**Problem to work on:** Put the lines from the first one down through the line containing "Looking at the screenshot, I should (x=154, y=40).", inclusive, into a JSON list of strings with one string per line, leaving out blank lines.

**Supplied records:**
§ §

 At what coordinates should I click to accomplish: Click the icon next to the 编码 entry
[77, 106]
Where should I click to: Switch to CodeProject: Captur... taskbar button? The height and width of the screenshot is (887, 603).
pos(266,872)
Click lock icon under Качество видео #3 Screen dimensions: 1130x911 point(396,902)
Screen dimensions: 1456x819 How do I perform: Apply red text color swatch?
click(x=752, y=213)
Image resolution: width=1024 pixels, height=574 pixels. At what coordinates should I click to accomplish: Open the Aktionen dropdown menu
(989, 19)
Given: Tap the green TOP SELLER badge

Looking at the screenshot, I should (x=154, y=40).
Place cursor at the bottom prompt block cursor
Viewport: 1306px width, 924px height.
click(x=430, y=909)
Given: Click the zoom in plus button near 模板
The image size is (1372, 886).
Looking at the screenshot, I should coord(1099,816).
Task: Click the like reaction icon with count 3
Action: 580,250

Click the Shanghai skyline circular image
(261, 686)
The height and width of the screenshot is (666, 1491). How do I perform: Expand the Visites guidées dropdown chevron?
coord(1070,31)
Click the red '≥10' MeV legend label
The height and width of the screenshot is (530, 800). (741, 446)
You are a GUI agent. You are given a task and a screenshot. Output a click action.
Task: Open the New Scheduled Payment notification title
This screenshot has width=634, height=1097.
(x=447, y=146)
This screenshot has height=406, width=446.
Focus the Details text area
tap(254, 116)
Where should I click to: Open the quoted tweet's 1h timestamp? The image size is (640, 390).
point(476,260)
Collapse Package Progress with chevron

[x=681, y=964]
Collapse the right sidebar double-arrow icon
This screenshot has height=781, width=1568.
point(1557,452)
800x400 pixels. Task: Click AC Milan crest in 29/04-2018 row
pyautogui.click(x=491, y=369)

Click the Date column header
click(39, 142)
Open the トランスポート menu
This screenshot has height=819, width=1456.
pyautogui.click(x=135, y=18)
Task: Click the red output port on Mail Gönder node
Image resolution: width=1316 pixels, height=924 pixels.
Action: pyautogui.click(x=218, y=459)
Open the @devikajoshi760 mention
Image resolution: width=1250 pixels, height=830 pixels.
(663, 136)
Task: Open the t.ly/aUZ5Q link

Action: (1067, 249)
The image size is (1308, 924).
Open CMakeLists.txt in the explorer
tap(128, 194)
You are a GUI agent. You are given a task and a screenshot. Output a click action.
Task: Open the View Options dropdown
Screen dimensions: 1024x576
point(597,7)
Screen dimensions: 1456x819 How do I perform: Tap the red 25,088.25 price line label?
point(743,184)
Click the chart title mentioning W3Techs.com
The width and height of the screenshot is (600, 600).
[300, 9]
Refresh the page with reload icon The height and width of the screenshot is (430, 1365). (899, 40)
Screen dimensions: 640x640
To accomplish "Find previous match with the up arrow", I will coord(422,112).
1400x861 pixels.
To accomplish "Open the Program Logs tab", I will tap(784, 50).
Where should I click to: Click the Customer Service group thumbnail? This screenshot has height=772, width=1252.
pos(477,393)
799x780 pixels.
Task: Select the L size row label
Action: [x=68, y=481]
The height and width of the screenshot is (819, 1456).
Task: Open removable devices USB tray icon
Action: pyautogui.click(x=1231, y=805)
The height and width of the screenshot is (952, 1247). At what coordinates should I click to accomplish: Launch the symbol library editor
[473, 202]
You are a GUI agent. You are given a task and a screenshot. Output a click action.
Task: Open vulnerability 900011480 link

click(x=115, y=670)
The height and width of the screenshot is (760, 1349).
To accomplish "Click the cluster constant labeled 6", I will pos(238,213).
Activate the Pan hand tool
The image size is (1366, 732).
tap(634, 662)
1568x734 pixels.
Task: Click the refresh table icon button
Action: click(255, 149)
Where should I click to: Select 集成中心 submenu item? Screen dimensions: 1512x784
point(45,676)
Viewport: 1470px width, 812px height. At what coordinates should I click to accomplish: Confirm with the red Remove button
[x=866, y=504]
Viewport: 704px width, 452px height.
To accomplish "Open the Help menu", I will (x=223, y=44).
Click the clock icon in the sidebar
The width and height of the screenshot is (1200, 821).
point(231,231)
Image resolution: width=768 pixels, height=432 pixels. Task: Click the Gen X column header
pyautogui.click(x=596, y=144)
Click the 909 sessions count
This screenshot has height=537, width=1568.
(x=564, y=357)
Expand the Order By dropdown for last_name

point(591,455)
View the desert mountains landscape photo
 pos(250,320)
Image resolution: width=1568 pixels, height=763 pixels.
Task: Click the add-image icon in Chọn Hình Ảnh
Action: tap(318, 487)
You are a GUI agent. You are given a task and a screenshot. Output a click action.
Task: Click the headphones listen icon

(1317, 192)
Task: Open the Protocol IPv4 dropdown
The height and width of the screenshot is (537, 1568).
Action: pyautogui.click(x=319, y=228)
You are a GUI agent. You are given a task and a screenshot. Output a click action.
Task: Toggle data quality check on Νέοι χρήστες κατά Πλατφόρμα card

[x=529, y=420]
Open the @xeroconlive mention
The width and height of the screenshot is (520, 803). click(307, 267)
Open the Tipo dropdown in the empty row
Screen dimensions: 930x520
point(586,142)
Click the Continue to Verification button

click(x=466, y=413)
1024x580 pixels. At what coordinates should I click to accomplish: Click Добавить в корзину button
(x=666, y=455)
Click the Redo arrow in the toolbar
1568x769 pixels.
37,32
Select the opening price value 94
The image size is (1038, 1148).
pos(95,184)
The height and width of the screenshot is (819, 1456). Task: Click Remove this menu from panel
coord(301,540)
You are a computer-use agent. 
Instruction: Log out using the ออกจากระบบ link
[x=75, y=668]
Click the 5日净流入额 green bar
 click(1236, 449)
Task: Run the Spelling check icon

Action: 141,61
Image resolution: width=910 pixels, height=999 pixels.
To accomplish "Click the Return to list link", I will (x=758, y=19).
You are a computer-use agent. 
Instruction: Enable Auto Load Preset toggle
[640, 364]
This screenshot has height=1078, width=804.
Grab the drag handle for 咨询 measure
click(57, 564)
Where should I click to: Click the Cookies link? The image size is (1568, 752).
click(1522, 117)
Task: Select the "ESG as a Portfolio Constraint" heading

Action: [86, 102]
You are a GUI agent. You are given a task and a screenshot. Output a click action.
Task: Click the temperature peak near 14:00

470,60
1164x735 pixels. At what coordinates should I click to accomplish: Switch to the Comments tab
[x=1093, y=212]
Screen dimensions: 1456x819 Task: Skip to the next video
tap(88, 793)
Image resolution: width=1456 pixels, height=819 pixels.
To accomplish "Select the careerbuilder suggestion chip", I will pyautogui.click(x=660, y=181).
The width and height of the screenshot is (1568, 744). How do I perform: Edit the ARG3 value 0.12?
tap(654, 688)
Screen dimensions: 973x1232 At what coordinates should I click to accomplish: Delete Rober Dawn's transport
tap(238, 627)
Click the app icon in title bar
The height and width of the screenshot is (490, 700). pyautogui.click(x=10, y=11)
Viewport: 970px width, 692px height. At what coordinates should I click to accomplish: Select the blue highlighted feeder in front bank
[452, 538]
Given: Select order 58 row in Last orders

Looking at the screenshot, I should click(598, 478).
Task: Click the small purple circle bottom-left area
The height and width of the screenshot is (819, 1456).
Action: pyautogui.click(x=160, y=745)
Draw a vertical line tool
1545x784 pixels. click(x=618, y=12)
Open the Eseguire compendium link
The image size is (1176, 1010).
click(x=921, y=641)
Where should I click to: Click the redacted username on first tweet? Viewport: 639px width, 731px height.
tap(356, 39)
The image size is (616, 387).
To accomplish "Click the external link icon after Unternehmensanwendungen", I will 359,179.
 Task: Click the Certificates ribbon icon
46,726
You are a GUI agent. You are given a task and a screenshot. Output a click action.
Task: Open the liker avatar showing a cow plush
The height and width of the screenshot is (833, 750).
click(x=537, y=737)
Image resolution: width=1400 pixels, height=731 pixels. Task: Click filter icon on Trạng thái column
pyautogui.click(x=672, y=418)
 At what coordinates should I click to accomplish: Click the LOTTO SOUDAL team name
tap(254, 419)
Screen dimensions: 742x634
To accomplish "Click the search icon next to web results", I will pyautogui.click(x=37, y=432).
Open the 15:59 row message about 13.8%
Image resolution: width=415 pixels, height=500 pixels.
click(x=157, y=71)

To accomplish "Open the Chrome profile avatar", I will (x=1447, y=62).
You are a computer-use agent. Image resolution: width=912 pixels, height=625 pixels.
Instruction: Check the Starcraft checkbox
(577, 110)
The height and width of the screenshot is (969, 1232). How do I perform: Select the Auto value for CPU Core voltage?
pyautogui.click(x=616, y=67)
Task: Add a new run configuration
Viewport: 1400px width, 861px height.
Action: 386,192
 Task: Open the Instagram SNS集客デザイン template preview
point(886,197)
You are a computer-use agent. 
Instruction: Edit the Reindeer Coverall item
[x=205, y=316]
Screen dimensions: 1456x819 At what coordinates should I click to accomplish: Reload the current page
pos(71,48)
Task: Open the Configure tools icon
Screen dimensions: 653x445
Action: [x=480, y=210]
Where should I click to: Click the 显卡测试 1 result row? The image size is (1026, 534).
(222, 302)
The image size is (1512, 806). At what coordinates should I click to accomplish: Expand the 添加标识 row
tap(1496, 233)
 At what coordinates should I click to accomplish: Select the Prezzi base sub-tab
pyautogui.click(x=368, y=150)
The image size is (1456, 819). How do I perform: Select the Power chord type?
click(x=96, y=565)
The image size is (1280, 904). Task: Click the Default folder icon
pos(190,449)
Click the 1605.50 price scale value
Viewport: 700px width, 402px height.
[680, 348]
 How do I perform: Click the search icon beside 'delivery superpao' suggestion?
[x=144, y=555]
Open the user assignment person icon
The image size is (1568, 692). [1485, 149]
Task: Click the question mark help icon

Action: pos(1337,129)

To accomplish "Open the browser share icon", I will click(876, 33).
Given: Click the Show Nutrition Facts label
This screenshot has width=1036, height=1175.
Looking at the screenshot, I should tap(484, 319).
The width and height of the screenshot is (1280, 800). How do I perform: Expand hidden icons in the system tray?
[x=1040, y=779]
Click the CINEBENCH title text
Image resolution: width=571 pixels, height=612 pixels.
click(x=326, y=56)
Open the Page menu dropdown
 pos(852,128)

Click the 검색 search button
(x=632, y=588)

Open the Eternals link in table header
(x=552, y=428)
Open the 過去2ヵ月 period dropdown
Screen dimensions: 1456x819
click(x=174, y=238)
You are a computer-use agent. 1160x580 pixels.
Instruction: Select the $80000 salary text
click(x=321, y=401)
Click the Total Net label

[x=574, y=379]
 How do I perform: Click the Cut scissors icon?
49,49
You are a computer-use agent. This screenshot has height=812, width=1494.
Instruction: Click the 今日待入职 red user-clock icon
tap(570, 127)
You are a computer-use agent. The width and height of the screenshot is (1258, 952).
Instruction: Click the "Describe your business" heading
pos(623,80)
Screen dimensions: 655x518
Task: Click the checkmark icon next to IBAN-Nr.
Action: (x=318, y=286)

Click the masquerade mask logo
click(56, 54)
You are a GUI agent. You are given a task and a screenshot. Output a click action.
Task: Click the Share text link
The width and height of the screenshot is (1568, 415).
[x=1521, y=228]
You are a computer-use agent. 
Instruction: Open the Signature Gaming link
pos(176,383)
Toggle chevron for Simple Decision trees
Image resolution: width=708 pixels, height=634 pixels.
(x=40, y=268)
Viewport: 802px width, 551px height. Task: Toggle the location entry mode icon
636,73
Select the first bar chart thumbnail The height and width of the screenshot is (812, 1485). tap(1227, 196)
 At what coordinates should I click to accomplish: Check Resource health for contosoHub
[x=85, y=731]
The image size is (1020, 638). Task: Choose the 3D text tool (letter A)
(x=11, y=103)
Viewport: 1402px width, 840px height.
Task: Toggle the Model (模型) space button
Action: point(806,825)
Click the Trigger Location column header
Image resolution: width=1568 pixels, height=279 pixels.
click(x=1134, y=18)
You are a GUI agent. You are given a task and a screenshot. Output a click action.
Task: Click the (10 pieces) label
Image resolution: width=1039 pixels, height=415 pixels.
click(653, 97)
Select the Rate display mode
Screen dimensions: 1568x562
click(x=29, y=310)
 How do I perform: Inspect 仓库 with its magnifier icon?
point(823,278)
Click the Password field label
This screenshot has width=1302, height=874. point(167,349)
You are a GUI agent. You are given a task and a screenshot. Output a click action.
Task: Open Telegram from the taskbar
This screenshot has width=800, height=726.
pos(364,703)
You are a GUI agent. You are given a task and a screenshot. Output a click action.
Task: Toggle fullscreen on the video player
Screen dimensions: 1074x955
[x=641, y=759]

§ §

**Solved exercise:**
[
  " At what coordinates should I click to accomplish: Click the icon next to the 编码 entry",
  "[77, 106]",
  "Where should I click to: Switch to CodeProject: Captur... taskbar button? The height and width of the screenshot is (887, 603).",
  "pos(266,872)",
  "Click lock icon under Качество видео #3 Screen dimensions: 1130x911 point(396,902)",
  "Screen dimensions: 1456x819 How do I perform: Apply red text color swatch?",
  "click(x=752, y=213)",
  "Image resolution: width=1024 pixels, height=574 pixels. At what coordinates should I click to accomplish: Open the Aktionen dropdown menu",
  "(989, 19)",
  "Given: Tap the green TOP SELLER badge",
  "Looking at the screenshot, I should (x=154, y=40)."
]